In producing the early L-PRF, no anticoagulant is employed but, in PRGF, sodium citrate is used. This difference of these two methods may affect the fibrin matrix. Kingston showed that high concentration of sodium citrate in blood samples decreases the ionized calcium of plasma leading to decrease in platelet accumulation and fibrinogen binding [48]. However, it is not obvious that 0.5 cc 3.8% concentration of sodium citrate can have such an effect on PRGF matrix and controlled studies are needed to confirm this issue.

The room temperature during the process and the speed of centrifuge were the same in both groups but the duration was less in PRGF. Perez et al. showed that longer duration of centrifuge increases the platelet recovery [49] so this may affect the plasma components and final fibrin matrix properties.

Parameters such as manufacturing property of the blood collecting tubes and the pressure applied during the process do not affect the biomaterial structure [8].

It should be noted that we used the early protocol (3000 rpm, 10 minutes) to produce L-PRF, while since years the 2700 rpm/12 minutes protocol is mostly used that gives much better polymerized L-PRF and therefore stronger membranes than the 3000 rpm/10 min protocol. The real results of the current L-PRF should be in fact much higher than what is reported here. However the material we used is adequate for the production of a good quality original L-PRF (early protocol). The original L-PRF system now exists only in one CE/FDA cleared form that is termed Intra-Spin L-PRF (Intra-lock, Boca Raton, FL, USA), and, legally, it is the only kit/system allowed in Western countries (CE/FDA).

5. Conclusion

Considering the limitations, this study showed that early L-PRF membranes have stronger mechanical properties than platelet-rich membranes obtained by PRGF-Endoret system. Probably, they have easier clinical application and handling, and they may also be stronger during suturing and provide more supportive scaffold in periodontal regeneration. The real results of the current L-PRF should be in fact much higher than what is reported here.

Conflict of Interests

The authors declare that there is no conflict of interests regarding the publication of this paper.

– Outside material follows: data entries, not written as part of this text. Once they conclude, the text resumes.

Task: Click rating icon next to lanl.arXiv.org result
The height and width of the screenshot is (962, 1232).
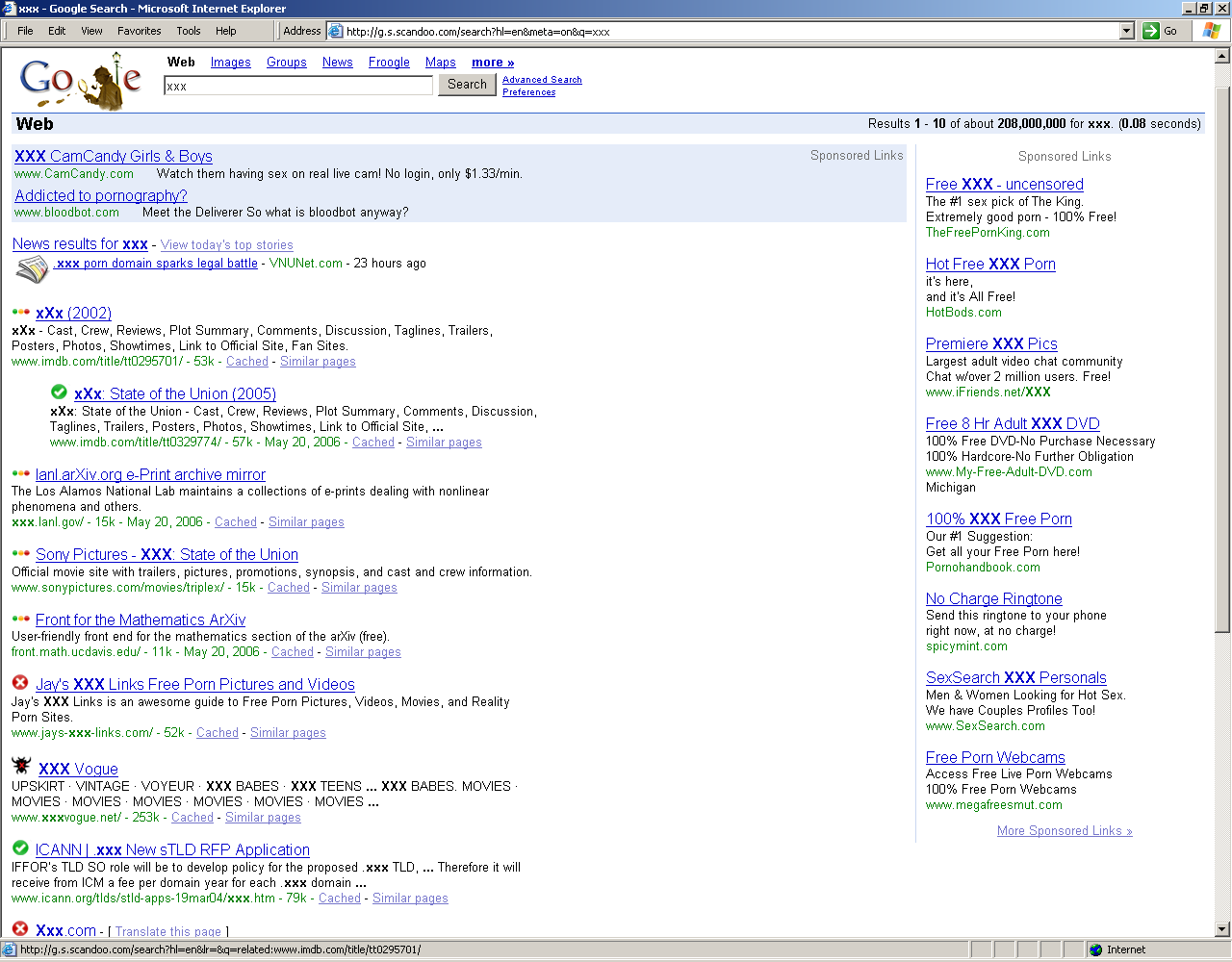Action: point(20,473)
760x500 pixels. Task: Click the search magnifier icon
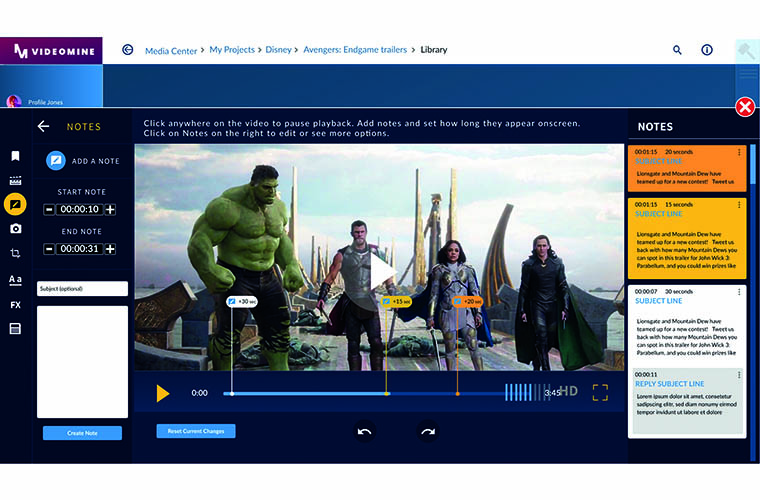tap(677, 50)
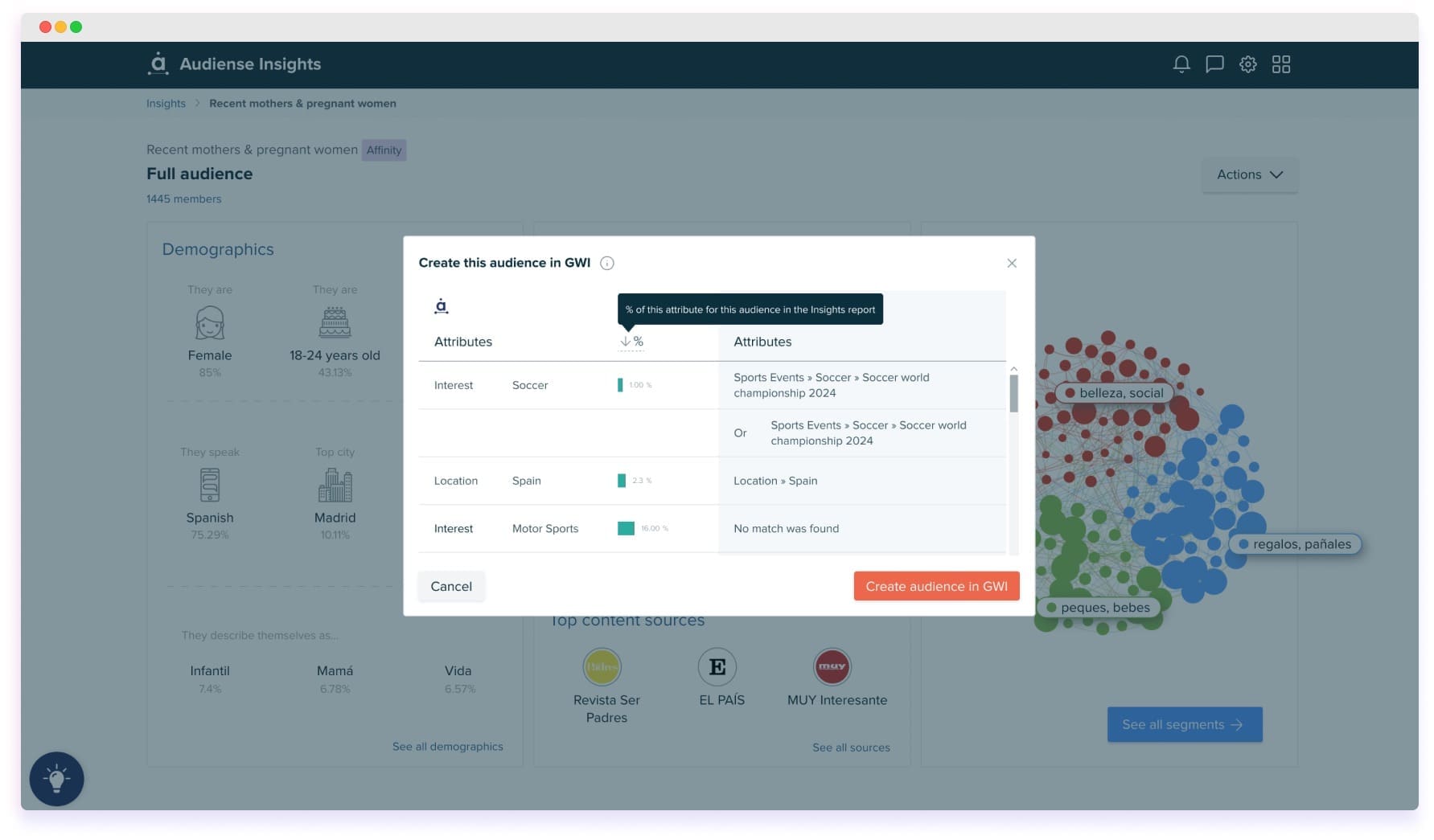
Task: Select the 'belleza, social' segment label
Action: tap(1114, 392)
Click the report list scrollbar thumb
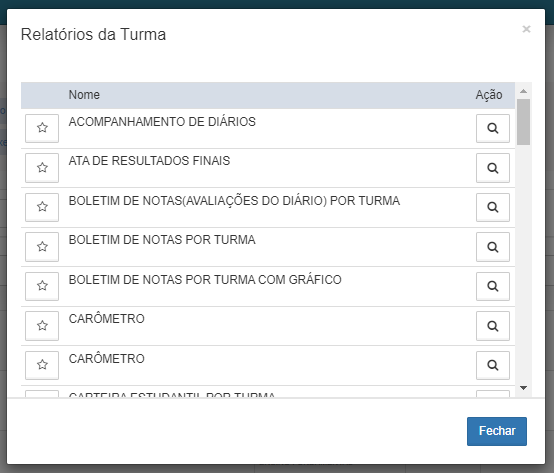554x473 pixels. coord(523,122)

The authors thank the Vice-Chancellory of Research Shiraz University of Medical Science for supporting this research (Grant no. 92-01-03-6162). This paper is based on the thesis by Dr. Hodasadat Banihashemi. The authors also thank Dr. Mehrdad Vosooghi of the Dental Research Development Center, of the School of Dentistry, for the statistical analysis and Dr. Shahram Hamedani for his suggestions and editorial assistance in the paper.